Hyde Park Barracks - Sydney - NSW - Australia
Posted by: CADS11
S 33° 52.170 E 151° 12.750
56H E 334666 N 6250875
Hyde Park Barracks museum?
Waymark Code: WMVDFA
Location: New South Wales, Australia
Date Posted: 04/05/2017
Views: 2
The Hyde Park Barracks Museum is a brick building and compound designed by convict architect Francis Greenway between 1818 and 1819; originally built at the head of Macquarie Street (1819) to house convict men and boys.

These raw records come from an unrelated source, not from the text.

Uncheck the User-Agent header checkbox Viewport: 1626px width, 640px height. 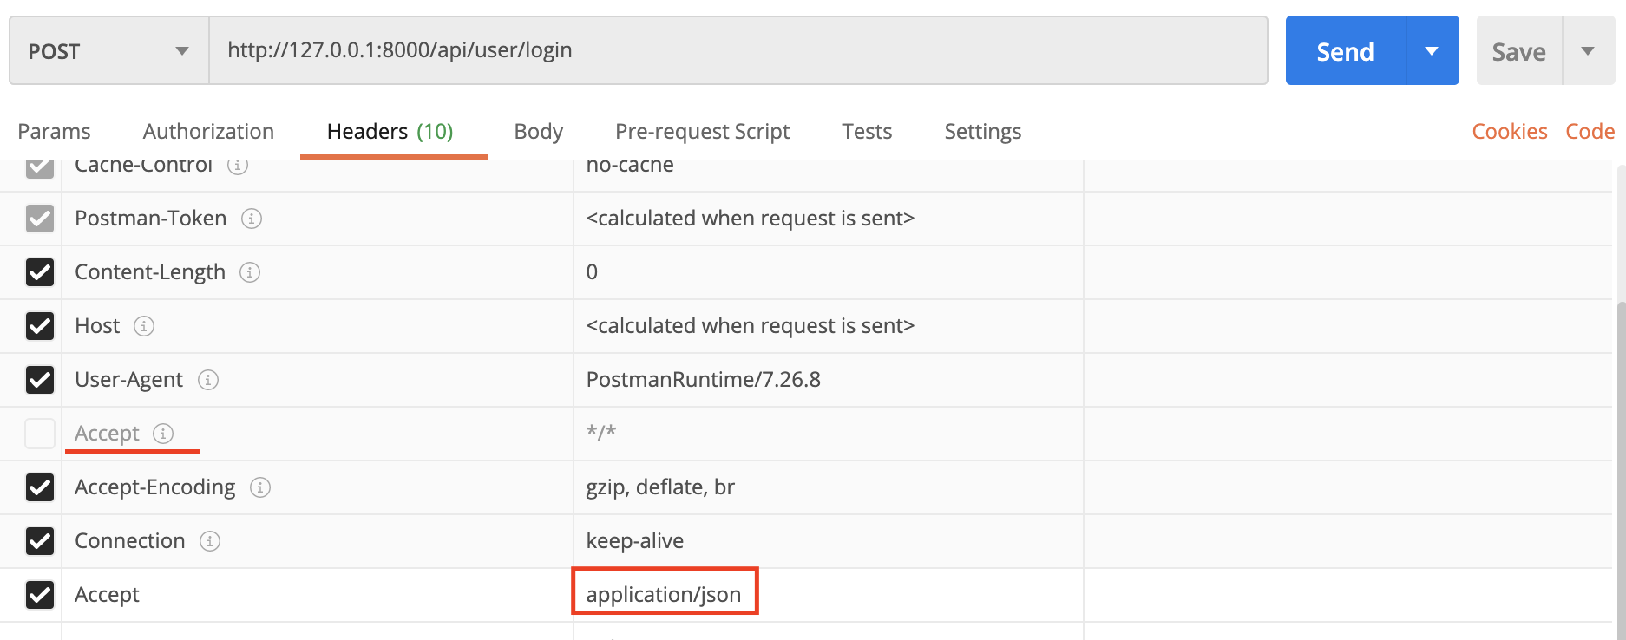click(40, 380)
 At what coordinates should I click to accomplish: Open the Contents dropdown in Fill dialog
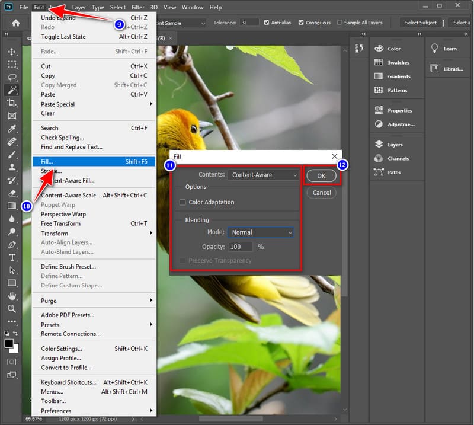264,175
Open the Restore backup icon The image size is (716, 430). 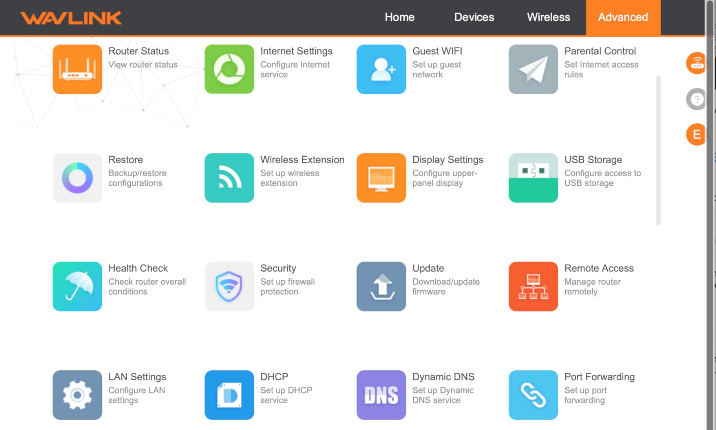(x=77, y=178)
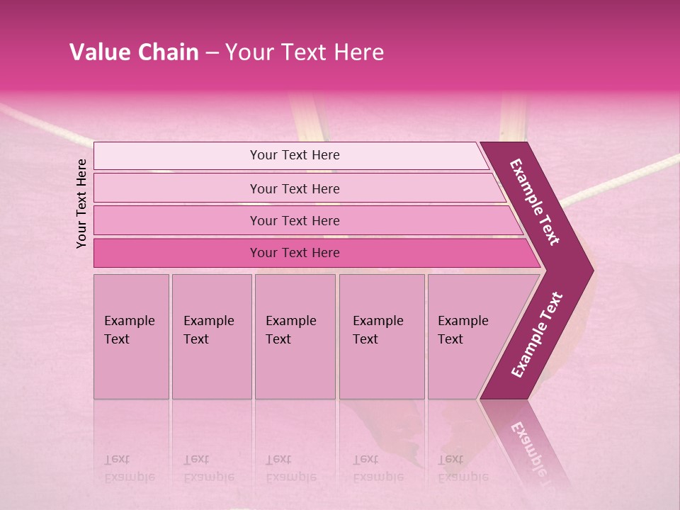Viewport: 680px width, 510px height.
Task: Click the vertical Your Text Here label
Action: pos(81,203)
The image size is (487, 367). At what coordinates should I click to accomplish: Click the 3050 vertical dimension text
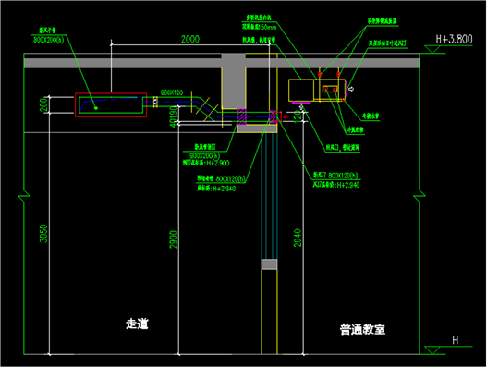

The site is managed by the Historic Houses Trust of New South Wales as a museum open to the public for a modest fee. The site is listed on New South Wales' State and Australian National Heritage registers, and is inscribed on the UNESCO World Heritage List as one of 11 pre-eminent Australian Convict Sites as amongst "the best surviving examples of large-scale convict transportation and the colonial expansion of European powers through the presence and labour of convicts.
Museum
In 1991, Hyde Park Barracks underwent conservation and adaptation work by award-winning architects Tonkin Zulaikha Greer and conservation architects Clive Lucas Stapleton and Partners. The completed project won the Australian Institute of Architects national Lachlan Macquarie Award in 1992. Now, the newly installed Hyde Park Barracks is a museum operated by the Historic Houses Trust of New South Wales. Tourists who visit the building discover the daily lives of convicts and other occupants through exhibitions on Sydney’s male convict labour force, Australia’s convict system, an innovative soundscape, excavated artefacts, exposed layers of building fabric and the complex’s rooms and spaces.
In June 2015, Mark Speakman the Minister for the Environment of New South Wales announced Unlocking Heritage, a two-year program aimed at giving children the opportunity to experience Sydney's living museums. This program will allow students to wear convict clothing and sleep in the Barrack's hammocks. A million dollars has been allocated for this program. Museum director Mark Goggin thinks that children will learn more about history if they can experience it hands-on, '"Particularly for the kids to wear the convict shirts, eat the gruel, sleep over with their mates in hammocks and imagining what life was like 200 years ago."' The program is starting out with children and hoping to expand to adult participation.